Fantom-foundation / go-lachesis

aBFT consensus for permission-less networks
https://fantom.foundation
MIT License
223 stars 78 forks source link

Proposed new architecture #166

Closed SamuelMarks closed 4 years ago

SamuelMarks commented 5 years ago

It might be about time to split this repository in 12. One for each consensus, CLI client, common utilities, interfaces and protobuf files (including a common error proto).
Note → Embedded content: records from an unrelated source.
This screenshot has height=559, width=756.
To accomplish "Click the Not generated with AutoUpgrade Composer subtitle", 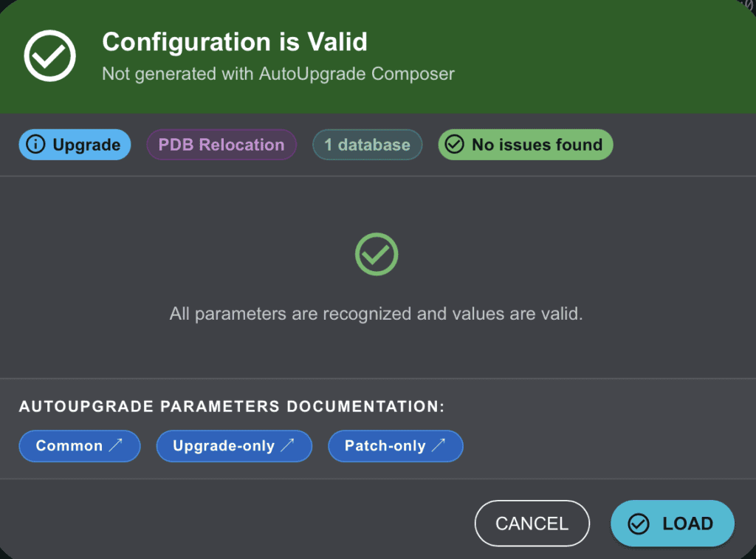I will (x=278, y=74).
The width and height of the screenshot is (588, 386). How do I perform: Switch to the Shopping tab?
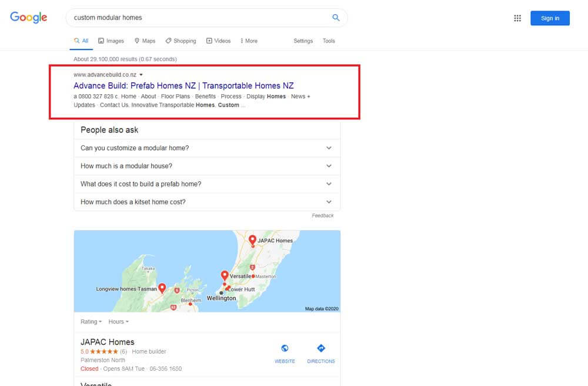pos(181,41)
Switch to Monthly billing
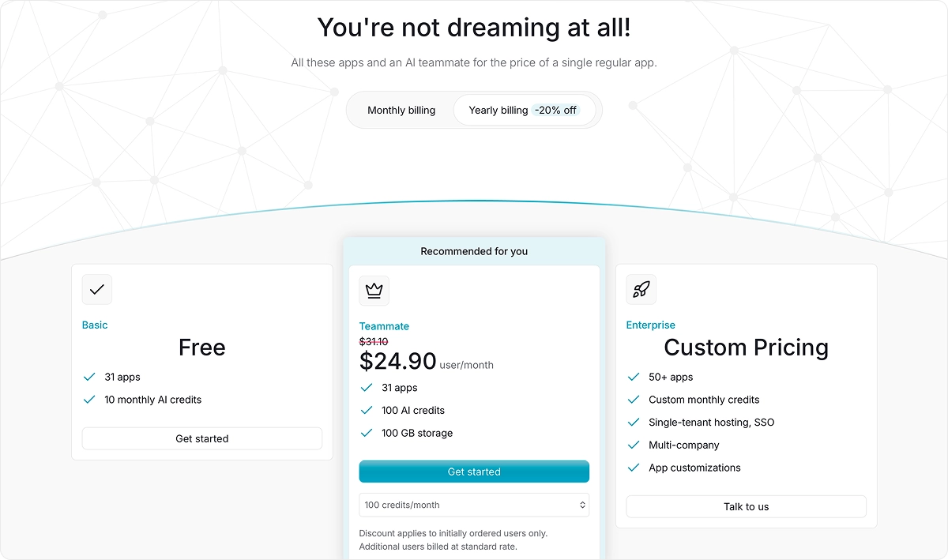Screen dimensions: 948x560 click(x=401, y=110)
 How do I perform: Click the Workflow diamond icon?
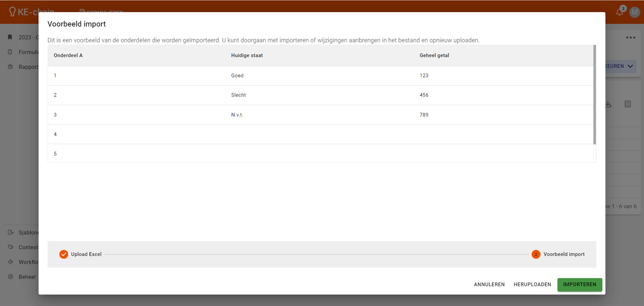11,262
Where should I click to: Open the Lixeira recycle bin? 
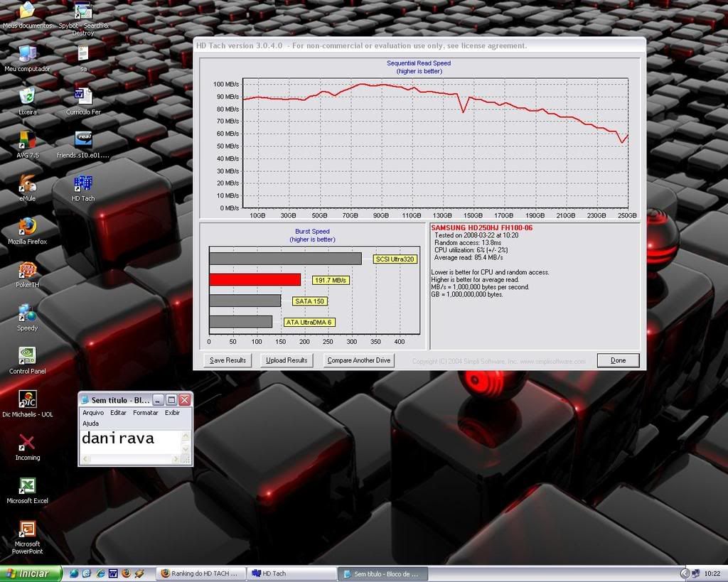(27, 97)
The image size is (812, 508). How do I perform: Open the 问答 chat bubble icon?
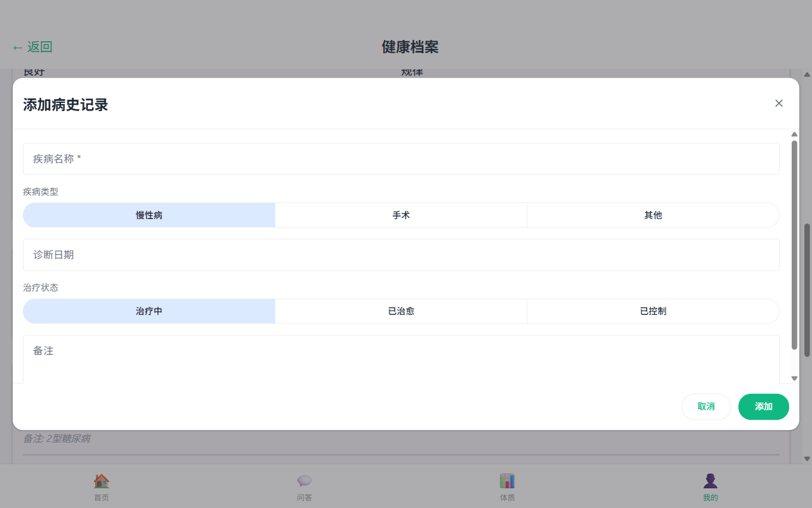click(305, 481)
Here is what I'm envisioning:

Proposed architecture: arch

Already done major work in this direction with many crates inside a single workspace in the Rust code base.

Advantages:

Disadvantages:


Would welcome your thoughts.

dev10 commented 5 years ago

I agree with all the points above. As the project becomes more complex with overlapping parts/ideas there is definitely a need for separation of concerns.

This will allow for:

Great idea.

Potential problems are:

devintegral commented 5 years ago

I think it is not time to split go-lachesis repository in 12 yet. It might be sense if we have well working parts (consensus, network, etc) with no volatile interfaces. At the moment we don't have any of this: poset and posposet are in development stage now, poset and node is not splitted well, and so on. Partitioning by go-packages is enough for independently working at this stage. Single github repository is necessary for fast change review and discussion.

All we need is a review before merging (@SamuelMarks ;)) and cover note for changes (@dev10 ;)). And some knowledge about other teams tasks through coordinator. Separated repositories don't make it easier.

Maxime2 commented 5 years ago

The first question is what this repository is for?

If it is for lachesis consensus algorithm as stated in the name, then swirlds, paxos, raft consensus implementations in the scheme above should better be in separate repositories.

If it is for, let call it 'Fantom consensus algorithm', which implements all of mentioned above consensus algorithms it is better to rename the repo and reorganise internal structure of it reserving place for all these algorithms.

But the root question is that we are in fact having two implementations of lachesis algorithm which are conflicting for going into master of this repo. These implementations would share some basic functionality (e.g. transport protocol, serialisation), though would need some specific functionality (e.g. storage engines) for better performance.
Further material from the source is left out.